### EXERCISE REQUIREMENTS:
Express the rows from the line containing "Screen dimensions: 1511x812" through the line containing "pyautogui.click(x=742, y=5)" as a two-column CSV with the columns request and answer, one row per request. Enclose each field in quotation marks and replace any line breaks with spaces.

### RAW DATA:
====================

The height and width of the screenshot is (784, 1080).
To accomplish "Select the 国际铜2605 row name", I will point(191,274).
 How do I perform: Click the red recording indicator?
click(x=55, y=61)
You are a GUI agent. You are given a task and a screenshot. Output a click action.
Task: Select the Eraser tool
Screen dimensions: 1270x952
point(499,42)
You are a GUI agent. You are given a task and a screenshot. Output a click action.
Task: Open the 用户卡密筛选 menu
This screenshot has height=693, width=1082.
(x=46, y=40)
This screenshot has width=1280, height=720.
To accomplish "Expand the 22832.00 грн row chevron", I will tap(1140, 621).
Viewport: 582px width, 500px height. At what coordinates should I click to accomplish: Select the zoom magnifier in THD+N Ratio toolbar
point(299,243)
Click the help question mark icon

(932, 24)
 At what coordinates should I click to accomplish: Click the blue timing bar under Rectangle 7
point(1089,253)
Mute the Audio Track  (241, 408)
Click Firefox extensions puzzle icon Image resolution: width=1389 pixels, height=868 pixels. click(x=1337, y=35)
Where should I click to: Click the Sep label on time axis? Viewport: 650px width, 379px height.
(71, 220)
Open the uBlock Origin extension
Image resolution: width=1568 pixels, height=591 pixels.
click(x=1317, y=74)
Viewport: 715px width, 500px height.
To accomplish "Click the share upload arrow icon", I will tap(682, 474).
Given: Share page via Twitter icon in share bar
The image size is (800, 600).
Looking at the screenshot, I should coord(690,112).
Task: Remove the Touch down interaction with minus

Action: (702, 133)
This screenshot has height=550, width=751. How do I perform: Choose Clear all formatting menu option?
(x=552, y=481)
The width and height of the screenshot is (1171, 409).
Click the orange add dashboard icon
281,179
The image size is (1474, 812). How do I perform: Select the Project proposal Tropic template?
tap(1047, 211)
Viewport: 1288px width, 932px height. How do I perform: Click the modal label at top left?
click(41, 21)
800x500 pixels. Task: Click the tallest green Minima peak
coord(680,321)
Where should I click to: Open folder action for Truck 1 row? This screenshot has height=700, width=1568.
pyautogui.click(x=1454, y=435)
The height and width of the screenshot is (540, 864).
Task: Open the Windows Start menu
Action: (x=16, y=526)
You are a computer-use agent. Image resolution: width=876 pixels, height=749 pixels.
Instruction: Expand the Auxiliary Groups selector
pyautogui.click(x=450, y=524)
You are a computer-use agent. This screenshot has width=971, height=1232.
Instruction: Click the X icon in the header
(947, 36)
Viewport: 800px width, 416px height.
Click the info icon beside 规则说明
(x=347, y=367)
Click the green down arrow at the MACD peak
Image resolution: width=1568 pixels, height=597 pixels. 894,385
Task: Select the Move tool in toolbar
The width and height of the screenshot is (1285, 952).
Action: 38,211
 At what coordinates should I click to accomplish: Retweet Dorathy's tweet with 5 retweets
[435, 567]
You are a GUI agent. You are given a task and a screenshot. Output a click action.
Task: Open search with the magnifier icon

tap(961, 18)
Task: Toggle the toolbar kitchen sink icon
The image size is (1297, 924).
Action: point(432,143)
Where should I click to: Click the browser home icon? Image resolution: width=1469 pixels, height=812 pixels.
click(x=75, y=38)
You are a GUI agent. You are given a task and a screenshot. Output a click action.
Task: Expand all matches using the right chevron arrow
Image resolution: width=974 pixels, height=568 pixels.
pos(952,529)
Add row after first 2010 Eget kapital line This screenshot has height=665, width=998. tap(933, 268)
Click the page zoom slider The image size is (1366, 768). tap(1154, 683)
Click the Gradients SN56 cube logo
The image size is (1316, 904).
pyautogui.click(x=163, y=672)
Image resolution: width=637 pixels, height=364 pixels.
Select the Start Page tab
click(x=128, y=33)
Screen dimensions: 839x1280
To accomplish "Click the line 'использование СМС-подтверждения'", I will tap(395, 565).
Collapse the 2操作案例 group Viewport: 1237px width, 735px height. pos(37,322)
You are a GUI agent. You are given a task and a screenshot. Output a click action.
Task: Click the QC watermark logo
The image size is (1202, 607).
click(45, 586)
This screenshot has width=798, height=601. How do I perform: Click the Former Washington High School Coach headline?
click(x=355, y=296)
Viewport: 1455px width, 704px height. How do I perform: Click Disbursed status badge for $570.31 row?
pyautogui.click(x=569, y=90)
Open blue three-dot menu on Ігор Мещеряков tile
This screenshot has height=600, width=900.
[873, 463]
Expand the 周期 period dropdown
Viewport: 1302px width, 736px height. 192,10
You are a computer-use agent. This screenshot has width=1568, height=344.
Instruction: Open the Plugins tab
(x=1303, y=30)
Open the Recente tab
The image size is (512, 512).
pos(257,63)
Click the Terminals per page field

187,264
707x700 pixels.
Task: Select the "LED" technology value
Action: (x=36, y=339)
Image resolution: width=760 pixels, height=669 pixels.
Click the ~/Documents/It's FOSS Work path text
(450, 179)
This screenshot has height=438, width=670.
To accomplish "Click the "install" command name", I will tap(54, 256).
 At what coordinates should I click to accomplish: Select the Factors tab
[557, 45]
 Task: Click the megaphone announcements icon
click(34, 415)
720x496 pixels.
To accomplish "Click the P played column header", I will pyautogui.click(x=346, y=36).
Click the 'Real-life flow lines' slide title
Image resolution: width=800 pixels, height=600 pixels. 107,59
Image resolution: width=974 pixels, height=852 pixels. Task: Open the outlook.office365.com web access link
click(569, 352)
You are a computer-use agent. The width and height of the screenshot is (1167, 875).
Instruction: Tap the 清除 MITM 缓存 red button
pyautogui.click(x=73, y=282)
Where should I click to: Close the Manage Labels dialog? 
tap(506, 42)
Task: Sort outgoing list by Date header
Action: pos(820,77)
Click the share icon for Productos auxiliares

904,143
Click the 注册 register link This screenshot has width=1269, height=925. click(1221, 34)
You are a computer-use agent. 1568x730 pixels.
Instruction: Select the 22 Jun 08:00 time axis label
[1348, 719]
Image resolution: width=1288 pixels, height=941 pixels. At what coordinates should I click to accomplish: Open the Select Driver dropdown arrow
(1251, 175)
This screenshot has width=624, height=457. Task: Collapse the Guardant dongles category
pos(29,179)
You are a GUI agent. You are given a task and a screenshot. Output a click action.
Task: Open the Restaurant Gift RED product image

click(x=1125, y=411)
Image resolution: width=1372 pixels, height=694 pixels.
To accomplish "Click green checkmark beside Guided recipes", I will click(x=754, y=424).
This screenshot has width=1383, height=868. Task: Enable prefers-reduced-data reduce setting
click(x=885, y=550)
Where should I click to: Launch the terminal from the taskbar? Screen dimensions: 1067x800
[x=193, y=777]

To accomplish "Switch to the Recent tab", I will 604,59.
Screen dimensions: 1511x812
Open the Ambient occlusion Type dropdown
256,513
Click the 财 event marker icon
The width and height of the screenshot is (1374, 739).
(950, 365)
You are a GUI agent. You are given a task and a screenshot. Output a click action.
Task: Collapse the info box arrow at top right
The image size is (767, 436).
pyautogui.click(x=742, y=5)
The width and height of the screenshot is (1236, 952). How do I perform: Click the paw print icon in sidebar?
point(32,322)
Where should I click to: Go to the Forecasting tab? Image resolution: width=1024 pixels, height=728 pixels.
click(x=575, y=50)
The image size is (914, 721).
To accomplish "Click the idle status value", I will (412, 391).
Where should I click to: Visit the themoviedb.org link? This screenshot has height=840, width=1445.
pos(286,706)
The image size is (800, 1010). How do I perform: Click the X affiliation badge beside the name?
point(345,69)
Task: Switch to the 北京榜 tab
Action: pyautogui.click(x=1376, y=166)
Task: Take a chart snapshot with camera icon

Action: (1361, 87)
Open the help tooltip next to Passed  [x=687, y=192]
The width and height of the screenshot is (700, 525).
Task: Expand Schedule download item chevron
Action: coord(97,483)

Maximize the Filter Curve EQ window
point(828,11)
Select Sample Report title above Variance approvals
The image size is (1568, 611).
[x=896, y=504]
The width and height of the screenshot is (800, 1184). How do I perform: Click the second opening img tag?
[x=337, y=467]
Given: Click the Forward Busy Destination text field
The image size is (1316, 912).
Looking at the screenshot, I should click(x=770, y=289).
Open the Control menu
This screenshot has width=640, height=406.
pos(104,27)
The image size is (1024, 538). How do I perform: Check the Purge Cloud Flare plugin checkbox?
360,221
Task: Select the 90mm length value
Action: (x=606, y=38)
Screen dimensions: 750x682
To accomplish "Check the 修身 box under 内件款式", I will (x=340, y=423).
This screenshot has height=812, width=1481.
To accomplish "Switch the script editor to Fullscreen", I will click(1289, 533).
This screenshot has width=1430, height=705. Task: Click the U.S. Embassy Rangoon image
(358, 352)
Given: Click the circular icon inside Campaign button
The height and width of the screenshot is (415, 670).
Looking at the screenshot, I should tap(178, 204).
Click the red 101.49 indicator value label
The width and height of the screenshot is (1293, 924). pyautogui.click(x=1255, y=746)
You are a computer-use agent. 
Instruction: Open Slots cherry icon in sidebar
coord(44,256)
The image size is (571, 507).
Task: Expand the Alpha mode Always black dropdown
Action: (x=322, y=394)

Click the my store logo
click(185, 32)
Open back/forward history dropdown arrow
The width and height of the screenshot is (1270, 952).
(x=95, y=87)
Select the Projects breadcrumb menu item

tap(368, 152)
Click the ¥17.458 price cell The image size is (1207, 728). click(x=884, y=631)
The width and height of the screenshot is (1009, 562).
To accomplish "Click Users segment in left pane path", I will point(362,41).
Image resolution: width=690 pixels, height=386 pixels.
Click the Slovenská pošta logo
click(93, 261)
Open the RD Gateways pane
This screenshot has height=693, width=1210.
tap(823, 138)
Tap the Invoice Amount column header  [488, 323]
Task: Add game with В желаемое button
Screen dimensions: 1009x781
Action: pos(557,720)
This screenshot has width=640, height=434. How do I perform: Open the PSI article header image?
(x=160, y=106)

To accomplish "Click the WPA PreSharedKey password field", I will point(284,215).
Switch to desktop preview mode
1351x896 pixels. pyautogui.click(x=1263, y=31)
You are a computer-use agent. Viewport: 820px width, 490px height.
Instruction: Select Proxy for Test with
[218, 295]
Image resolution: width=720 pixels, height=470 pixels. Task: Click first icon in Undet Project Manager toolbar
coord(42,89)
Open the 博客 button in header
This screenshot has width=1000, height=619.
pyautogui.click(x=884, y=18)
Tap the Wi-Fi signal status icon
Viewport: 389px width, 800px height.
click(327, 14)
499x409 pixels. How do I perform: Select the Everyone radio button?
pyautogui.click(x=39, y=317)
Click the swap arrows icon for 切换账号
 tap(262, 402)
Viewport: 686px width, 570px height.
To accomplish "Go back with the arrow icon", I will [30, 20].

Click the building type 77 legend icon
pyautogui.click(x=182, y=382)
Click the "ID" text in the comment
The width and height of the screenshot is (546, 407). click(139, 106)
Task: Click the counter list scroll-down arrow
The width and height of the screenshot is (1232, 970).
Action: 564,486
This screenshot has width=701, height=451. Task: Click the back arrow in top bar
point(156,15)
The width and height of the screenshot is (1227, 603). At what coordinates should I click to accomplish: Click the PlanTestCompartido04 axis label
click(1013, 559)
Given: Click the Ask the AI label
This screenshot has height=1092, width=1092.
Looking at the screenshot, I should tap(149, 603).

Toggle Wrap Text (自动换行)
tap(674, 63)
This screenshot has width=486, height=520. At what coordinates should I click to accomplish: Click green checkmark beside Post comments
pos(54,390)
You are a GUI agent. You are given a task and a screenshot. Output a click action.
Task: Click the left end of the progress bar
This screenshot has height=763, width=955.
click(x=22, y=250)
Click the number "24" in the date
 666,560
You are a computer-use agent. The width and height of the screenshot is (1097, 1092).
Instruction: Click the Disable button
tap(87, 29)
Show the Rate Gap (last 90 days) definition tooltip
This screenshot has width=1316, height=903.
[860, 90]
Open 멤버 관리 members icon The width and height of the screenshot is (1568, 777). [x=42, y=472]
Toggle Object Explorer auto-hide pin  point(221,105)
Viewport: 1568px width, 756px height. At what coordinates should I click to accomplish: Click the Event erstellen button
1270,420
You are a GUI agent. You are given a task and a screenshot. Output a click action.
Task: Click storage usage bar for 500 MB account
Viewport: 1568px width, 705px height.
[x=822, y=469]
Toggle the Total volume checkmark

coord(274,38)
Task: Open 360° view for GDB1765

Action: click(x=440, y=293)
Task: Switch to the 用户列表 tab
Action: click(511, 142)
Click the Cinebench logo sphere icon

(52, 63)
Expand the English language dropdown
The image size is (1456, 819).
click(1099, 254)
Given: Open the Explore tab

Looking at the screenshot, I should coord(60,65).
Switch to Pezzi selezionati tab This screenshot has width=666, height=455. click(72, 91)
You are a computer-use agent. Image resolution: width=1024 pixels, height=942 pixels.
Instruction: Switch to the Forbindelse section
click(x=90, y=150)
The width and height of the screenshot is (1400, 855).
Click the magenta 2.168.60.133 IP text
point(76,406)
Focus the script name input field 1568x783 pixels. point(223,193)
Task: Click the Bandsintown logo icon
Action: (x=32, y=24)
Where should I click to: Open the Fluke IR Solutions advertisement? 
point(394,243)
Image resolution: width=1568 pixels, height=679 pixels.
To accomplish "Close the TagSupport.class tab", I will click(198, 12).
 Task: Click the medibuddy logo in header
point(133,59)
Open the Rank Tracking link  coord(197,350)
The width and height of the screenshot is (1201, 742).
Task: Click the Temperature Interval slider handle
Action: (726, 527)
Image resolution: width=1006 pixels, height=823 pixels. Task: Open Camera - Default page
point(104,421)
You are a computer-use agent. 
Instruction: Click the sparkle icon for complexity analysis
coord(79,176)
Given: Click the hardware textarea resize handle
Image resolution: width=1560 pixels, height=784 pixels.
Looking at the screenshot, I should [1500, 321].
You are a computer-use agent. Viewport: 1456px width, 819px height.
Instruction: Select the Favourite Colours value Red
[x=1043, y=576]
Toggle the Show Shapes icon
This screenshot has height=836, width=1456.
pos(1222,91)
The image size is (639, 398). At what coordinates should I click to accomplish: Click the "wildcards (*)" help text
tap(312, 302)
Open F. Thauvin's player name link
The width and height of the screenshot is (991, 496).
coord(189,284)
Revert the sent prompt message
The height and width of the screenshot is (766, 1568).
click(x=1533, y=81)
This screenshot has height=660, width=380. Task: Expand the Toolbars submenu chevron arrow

====================

### FINAL ANSWER:
request,answer
"Screen dimensions: 1511x812 Open the Ambient occlusion Type dropdown","256,513"
"Click the 财 event marker icon The width and height of the screenshot is (1374, 739).","(950, 365)"
"You are a GUI agent. You are given a task and a screenshot. Output a click action. Task: Collapse the info box arrow at top right The image size is (767, 436).","pyautogui.click(x=742, y=5)"